===== Data for processing

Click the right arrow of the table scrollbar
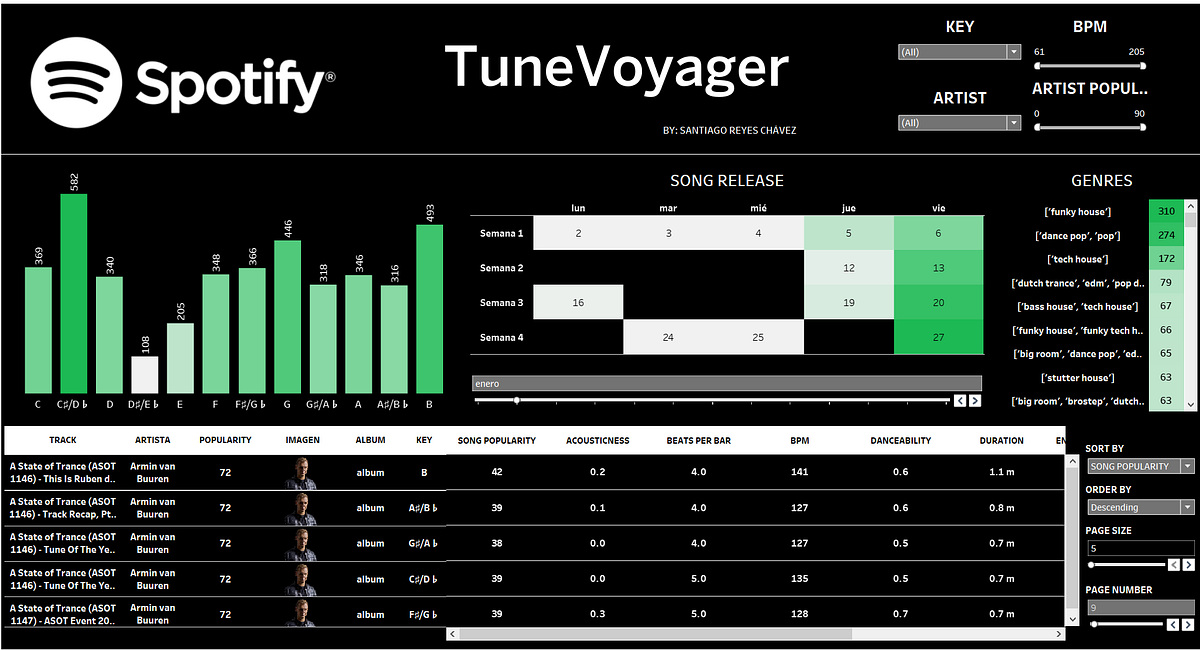The width and height of the screenshot is (1200, 650). tap(1058, 633)
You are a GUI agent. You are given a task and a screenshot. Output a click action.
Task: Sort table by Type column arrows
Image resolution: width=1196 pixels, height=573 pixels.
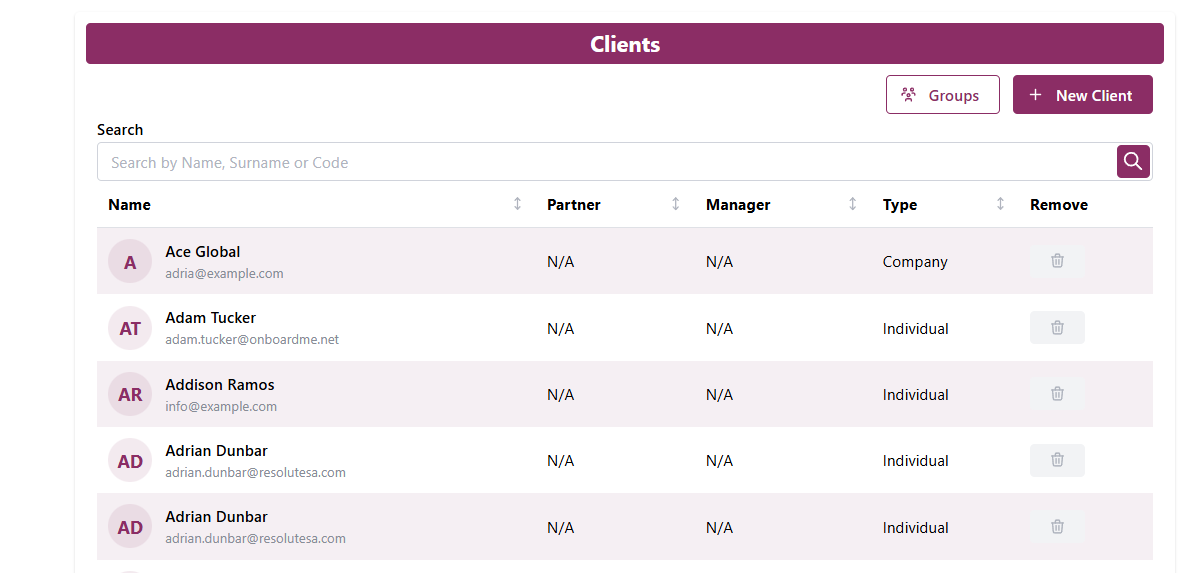point(1000,204)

==========

# [Work request]
All the lines above must be written out exactly, without a single picture.

# [Exercise output]
Click the right arrow of the table scrollbar
The width and height of the screenshot is (1200, 650). tap(1058, 633)
You are a GUI agent. You are given a task and a screenshot. Output a click action.
Task: Sort table by Type column arrows
Image resolution: width=1196 pixels, height=573 pixels.
point(1000,204)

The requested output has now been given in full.